IN MY MIND
Could there be a better start to a week? Gladly took a very early morning flight to Chennai on Monday and headed straight to the Sriperumbudur track. The occasion? The Lamborghini track day! The Italians from Sant’Agata decided to run a “driving experience” programme in India for prospective buyers and, ahem, select media. Cars? Lamborghini Gallardo LP560-4s — two coupes and a spyder (convertible) all shod with Pirelli P Zero Corsa racing tyres. Sure enough, there were test drivers who controlled the proceedings while the braking markers were meant for drama-free apex-hunting. But none of that took anything off from the magic of driving Lamborghinis flat-out. The sound, that glorious engine note alone, is reason enough to drive one of these monsters. By the end of the day I was pushing the 560 horsepower mid-engined monsters in the sport-auto mode, which allowed me to concentrate on where I was going rather than wrestle with the car. All-wheel drive and those sticky Corsas meant the Lambos behaved — except when the instructors were not looking. Thank you, Lamborghini!
IN MY GARAGE
It is easy to dismiss anything that you drive after you start your week with Italian exotics. But the Skoda Laura that replaced the Skoda Superb in our long-term fleet demanded respect (let me remind you that Lamborghini and Skoda are cars from the same VW Group!).
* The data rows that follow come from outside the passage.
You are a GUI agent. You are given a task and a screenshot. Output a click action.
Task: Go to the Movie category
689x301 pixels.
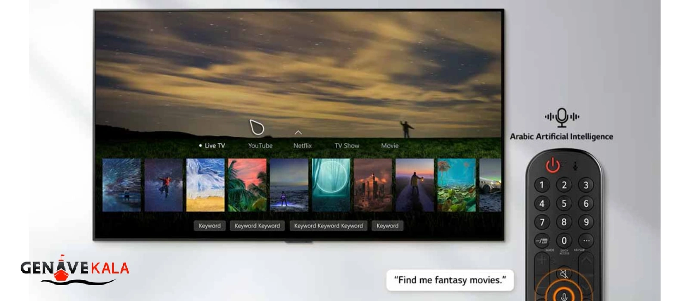389,146
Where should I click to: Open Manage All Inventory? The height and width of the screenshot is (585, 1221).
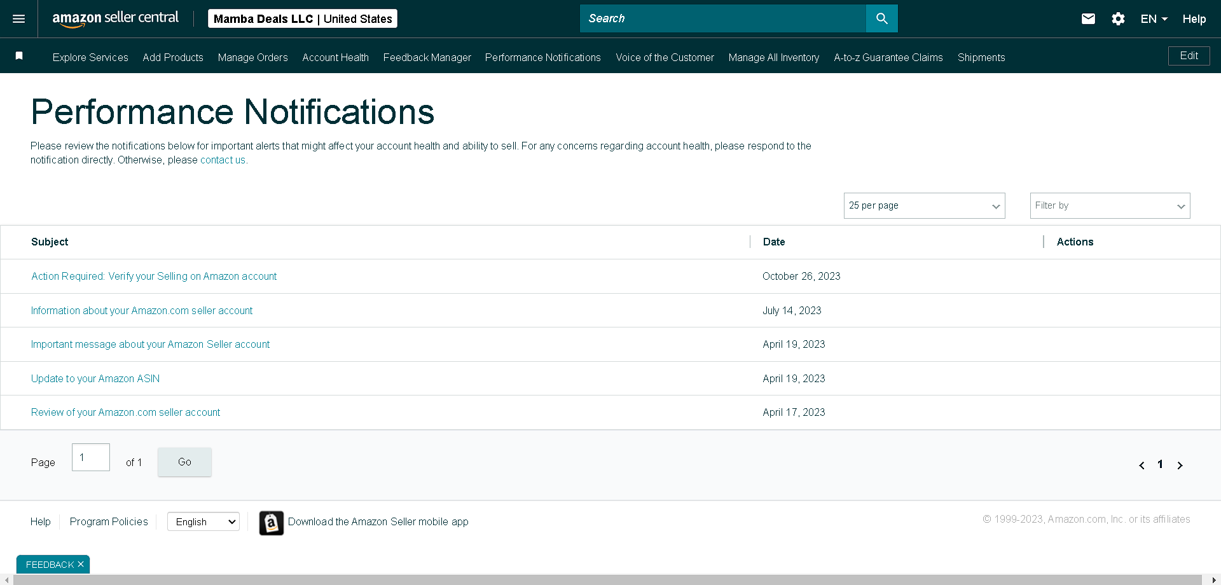click(773, 57)
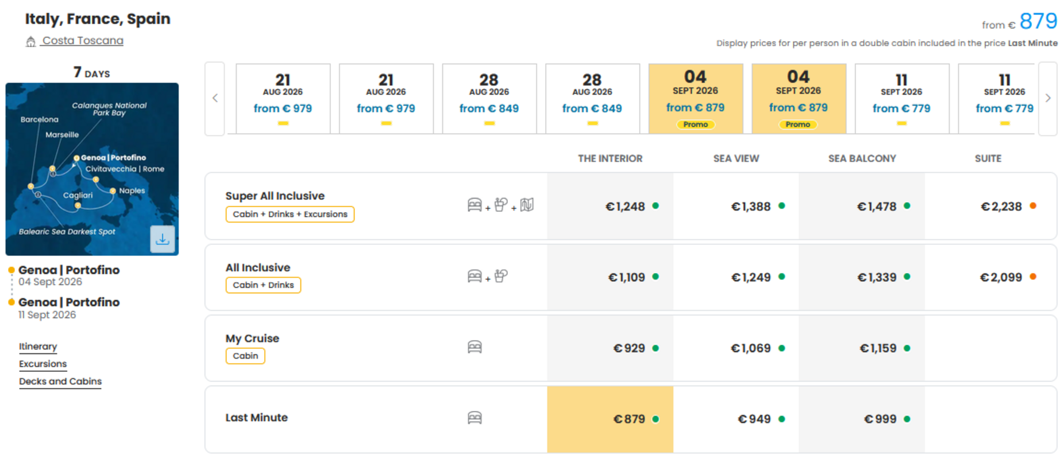Open the Excursions link
This screenshot has height=459, width=1064.
click(43, 364)
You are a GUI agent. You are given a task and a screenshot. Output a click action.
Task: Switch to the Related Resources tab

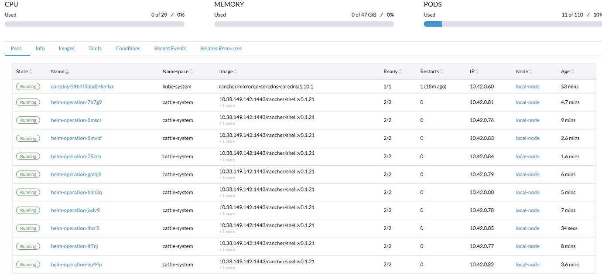(221, 48)
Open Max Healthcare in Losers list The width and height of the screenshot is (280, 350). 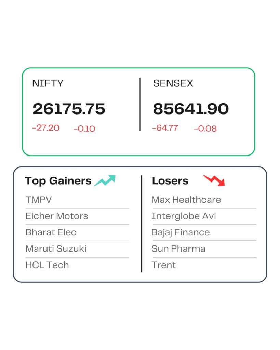pyautogui.click(x=186, y=200)
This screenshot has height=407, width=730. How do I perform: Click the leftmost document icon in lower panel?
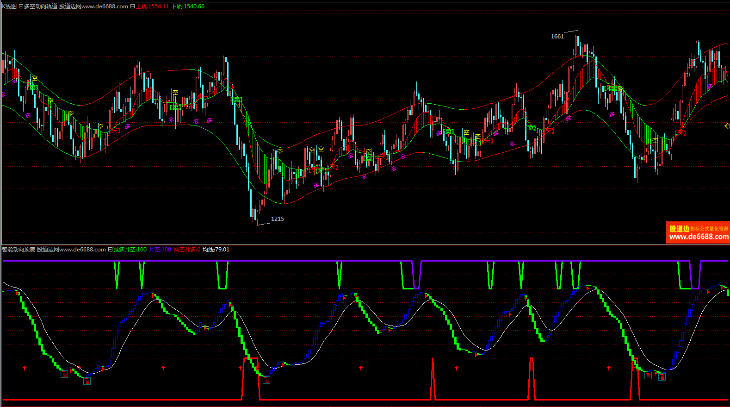pyautogui.click(x=64, y=374)
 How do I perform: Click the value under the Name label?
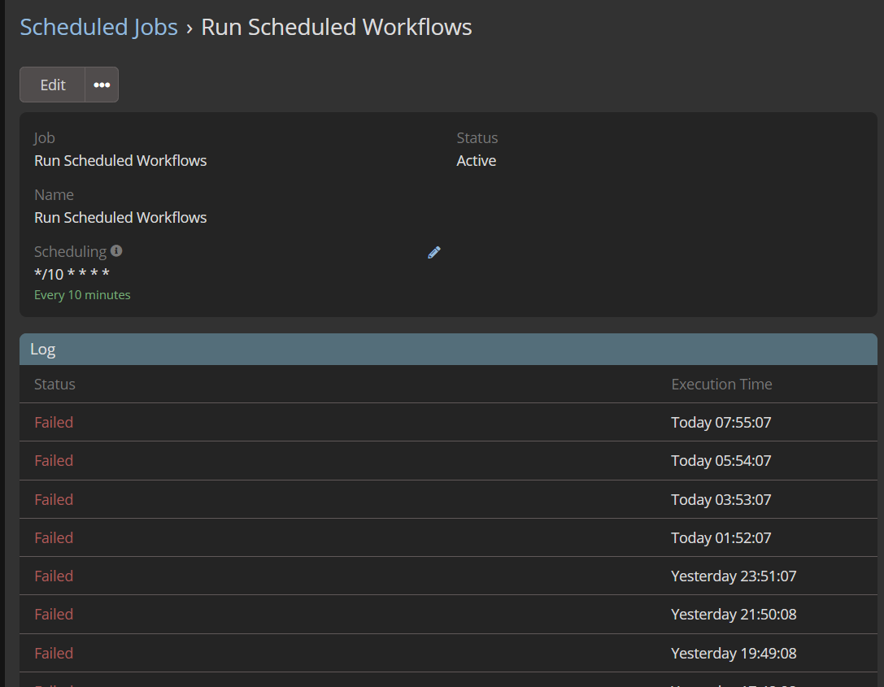click(x=120, y=218)
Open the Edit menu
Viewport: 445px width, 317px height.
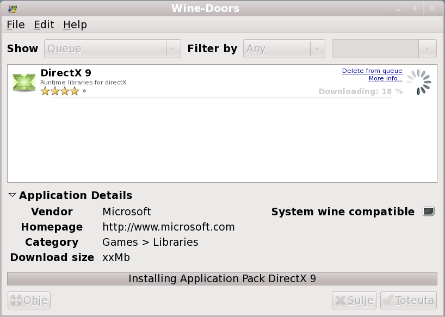tap(44, 24)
Sure, the performance from the diesel will not trouble anything with a bull on its nose, but the Laura has its strengths. There are two diesel-powered Lauras on sale — a 1.9-litre TDi and a 2.0 TDi (from the Superb rated at 140 bhp) with the excellent DSG gearbox. There is virtually no turbo-lag and this is one diesel that can be considered engaging to drive. But yes, I am already missing the tremendous room that the Superb offered.
CAR OF THE WEEK
A new Mercedes-Benz is in town — the E350 CDI. After offering the V6 petrol to those patiently waiting for the new E-Class, Mercedes-Benz India has unleashed the all-important diesel version — this time under the ‘Blue Efficiency’ banner. It may have efficient aerodynamics and low-resistance rubber that stretch the litre, but that does not mean there is not enough power. Floor the throttle and the 2987cc V6 summons all of 228 horses and 55 kgm of near-locomotive torque. The latest flavour for the Page 3 crowd? You bet.
BIKE OF THE WEEK
There I was, trying to figure my way into the innards of the Mumbai suburb of Ghatkopar. My lead came from a classified ad that offered a mint-condition Yamaha RD350 for sale. The RD was launched too early for its time through a joint venture between Yamaha and Escorts. Two-strokes were being banned across the world and the tooling came cheap and one of the first Indo-Jap JVs for motorcycles was born. Appalling fuel consumption killed the RD but performance seekers still swear by it. A decade back, BS Motoring launched the first ever RD350 club in India and ignited a chain of similar clubs across the country. All that took the price of the collectible-classic to the stratosphere. Fast forward to the bike in question — the seller wanted Rs 1,35,000 for a 25-year-old, near mint example. Sense prevailed; I ran.
QUESTION OF THE WEEK
What is the on-road price difference between a Skoda Laura 2.0 diesel and the Superb 1.8 Turbo petrol?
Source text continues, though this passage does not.